# Provided passage:
————————

Most posters will probably know that in downloading the code you
probably must:

1. Remove all spaces after the continuation markers in the TESTER
macro (at least on the Microsoft compiler: isn't this a bug that the
backslash may not be followed by a space, or was this horse puckey
blessed by the standard?)

2. Rejoin all lines split past position 67 if this is what your
browser does:

2.1 The TESTER header
2.2 The test of "a miracle a miraclesnirpKamunkle a Miraclea
miracleamiracle": note that in the latest post, I screwed up the
repair of this line which is why you should get ONE unexpected result
in your test of the latest code. Sensible and well-intentioned
developers will be able to figure this one out on their own, although
Heathfield will probably start foaming at the mouth
2.3 The last printf

At this point the code still does what appears to be unnecessary work
in the form of examining partial matches that occur starting to the
left of another partial match. This is because it notes only the one-
character "handle" of the left-partial match.

————————

# Given problem 1:
In the post about fixing downloaded code, reproduce the part starting with "Most posters will" and going on through "by the standard?)", swapping "backslash" for "trailing slash".
# Given problem 2:
Turn the entries starting with the line with "is (386, 218)." and going on through the line with "pyautogui.click(x=65, y=28)" into a two-column CSV with the headers instruction and coordinates. Give one row per entry, with its text and its answer each in a single quoted field, line breaks replaced by spaces, and the pictures left out.

————————

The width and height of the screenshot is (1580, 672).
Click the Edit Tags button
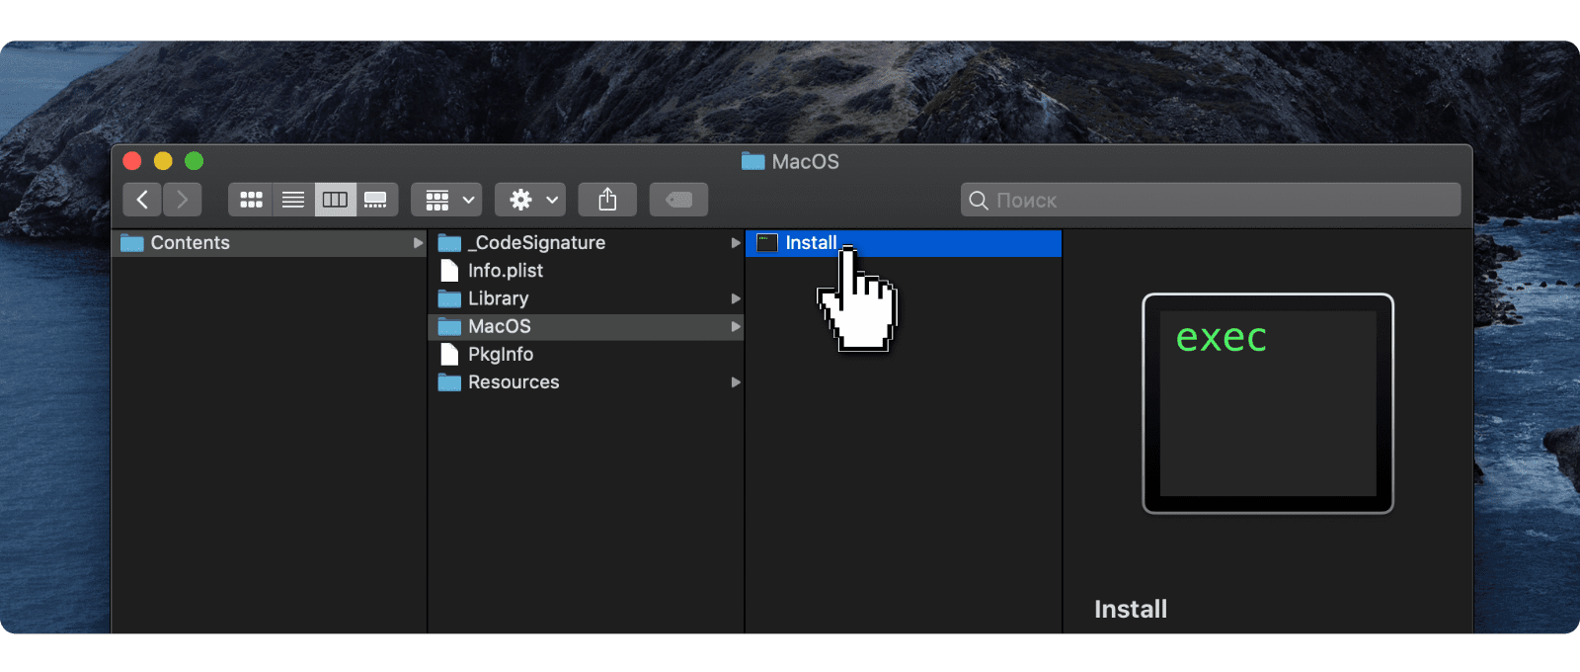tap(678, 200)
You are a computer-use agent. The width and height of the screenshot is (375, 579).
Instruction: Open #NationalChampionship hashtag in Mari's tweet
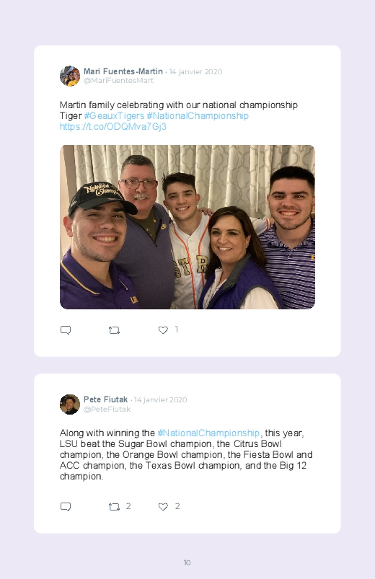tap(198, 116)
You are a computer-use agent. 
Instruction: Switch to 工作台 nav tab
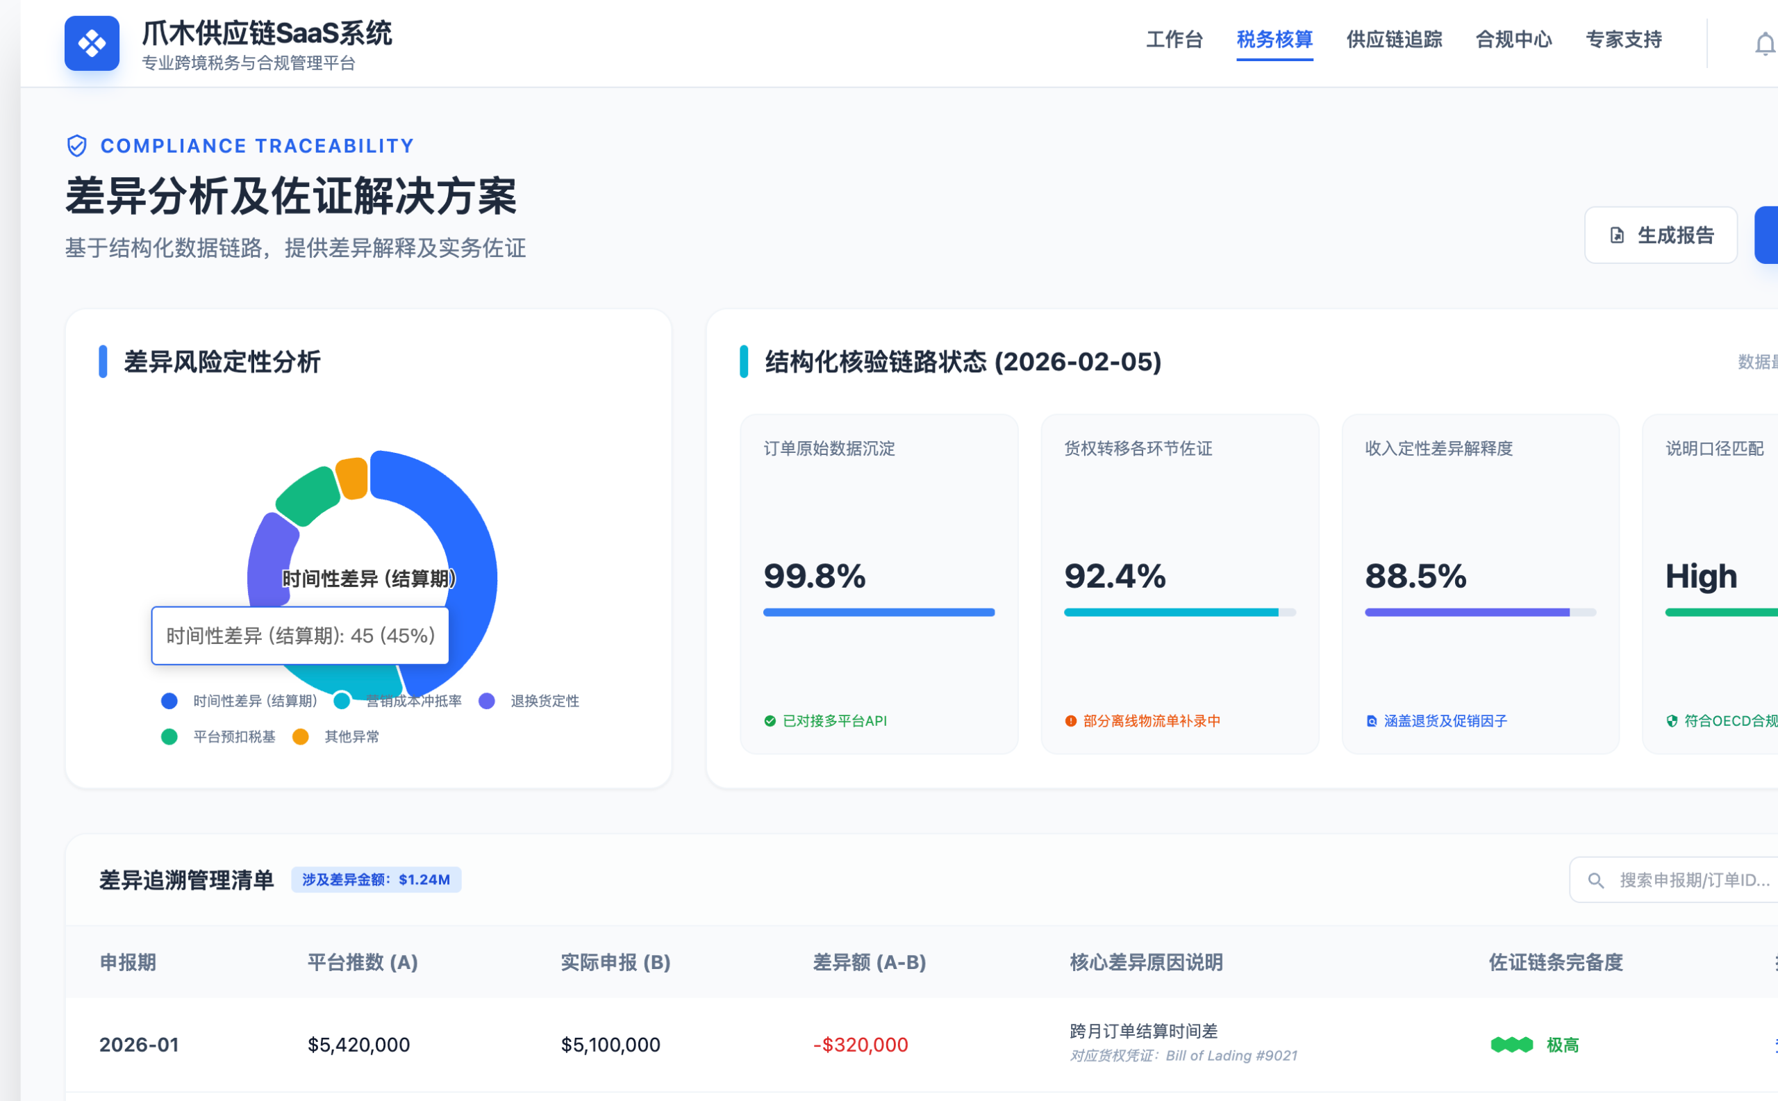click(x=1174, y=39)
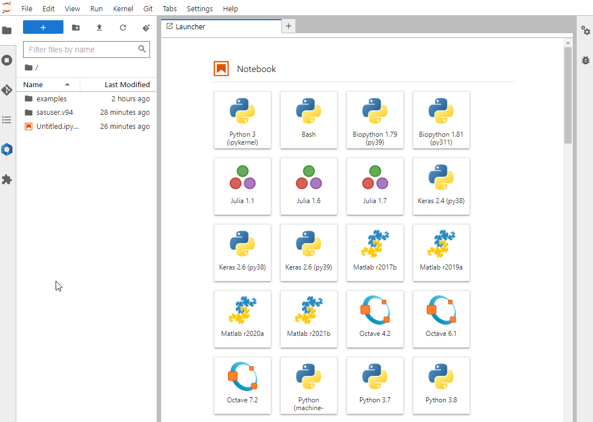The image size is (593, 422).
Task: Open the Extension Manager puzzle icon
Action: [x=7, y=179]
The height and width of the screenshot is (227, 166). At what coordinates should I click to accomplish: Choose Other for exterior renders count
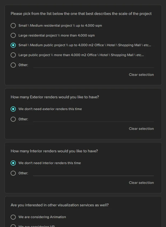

————————

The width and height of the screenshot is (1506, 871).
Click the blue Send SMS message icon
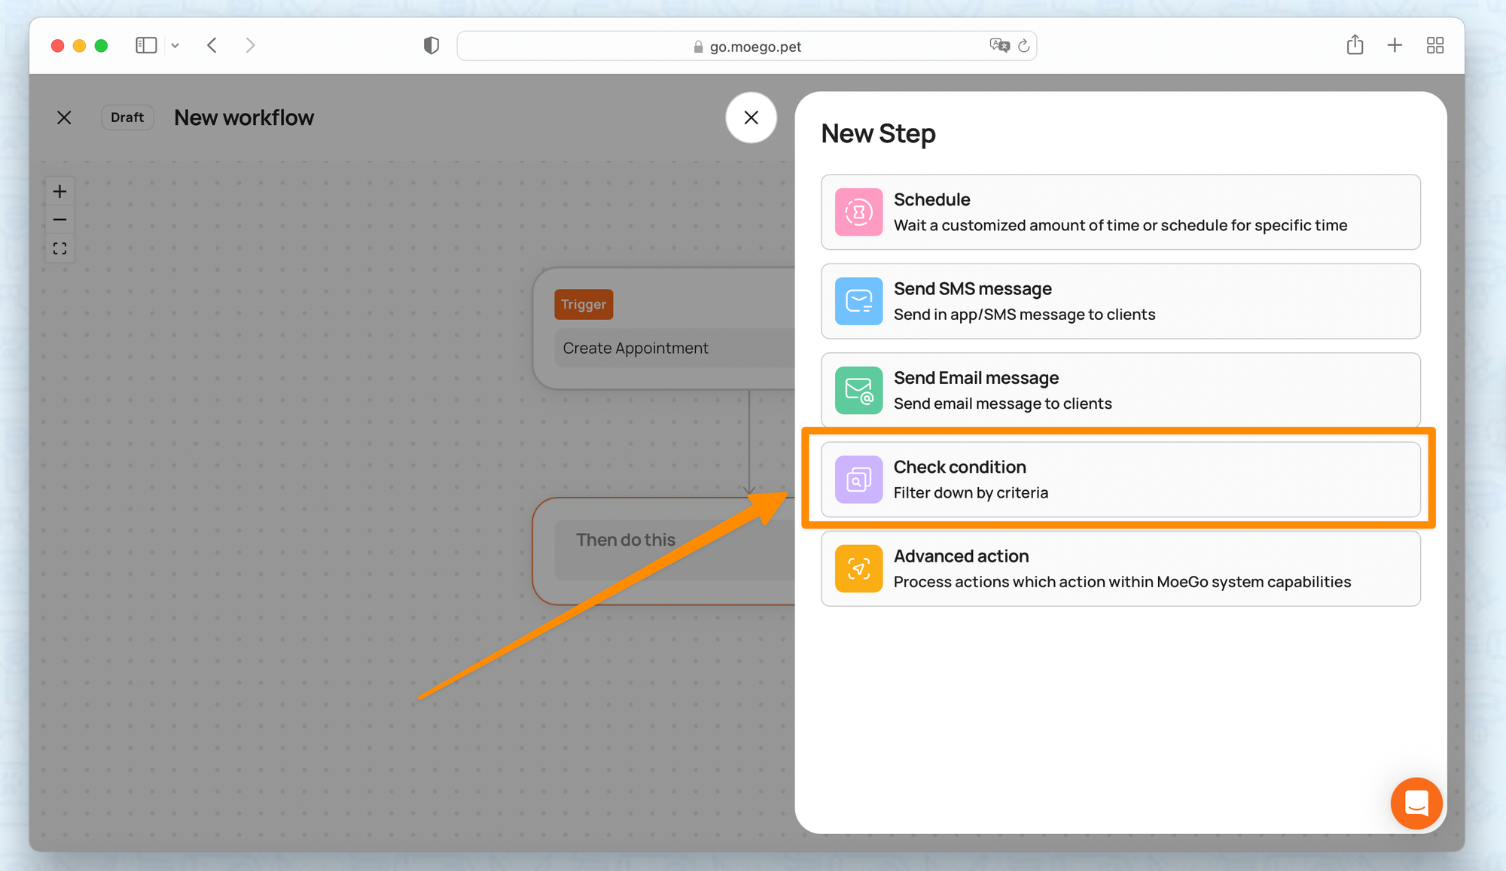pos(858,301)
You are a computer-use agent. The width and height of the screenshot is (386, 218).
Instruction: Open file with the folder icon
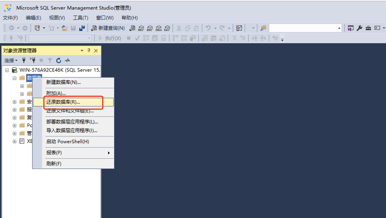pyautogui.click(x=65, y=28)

————————

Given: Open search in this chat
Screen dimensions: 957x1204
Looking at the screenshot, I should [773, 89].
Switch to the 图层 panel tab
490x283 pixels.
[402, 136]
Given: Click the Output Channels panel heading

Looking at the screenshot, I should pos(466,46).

————————

# Exercise answer 1:
Most posters will probably know that in downloading the code you
probably must:

1. Remove all spaces after the continuation markers in the TESTER
macro (at least on the Microsoft compiler: isn't this a bug that the
trailing slash may not be followed by a space, or was this horse puckey
blessed by the standard?)

# Exercise answer 2:
instruction,coordinates
"You are a computer-use agent. The width and height of the screenshot is (386, 218). Instruction: Open file with the folder icon","pyautogui.click(x=65, y=28)"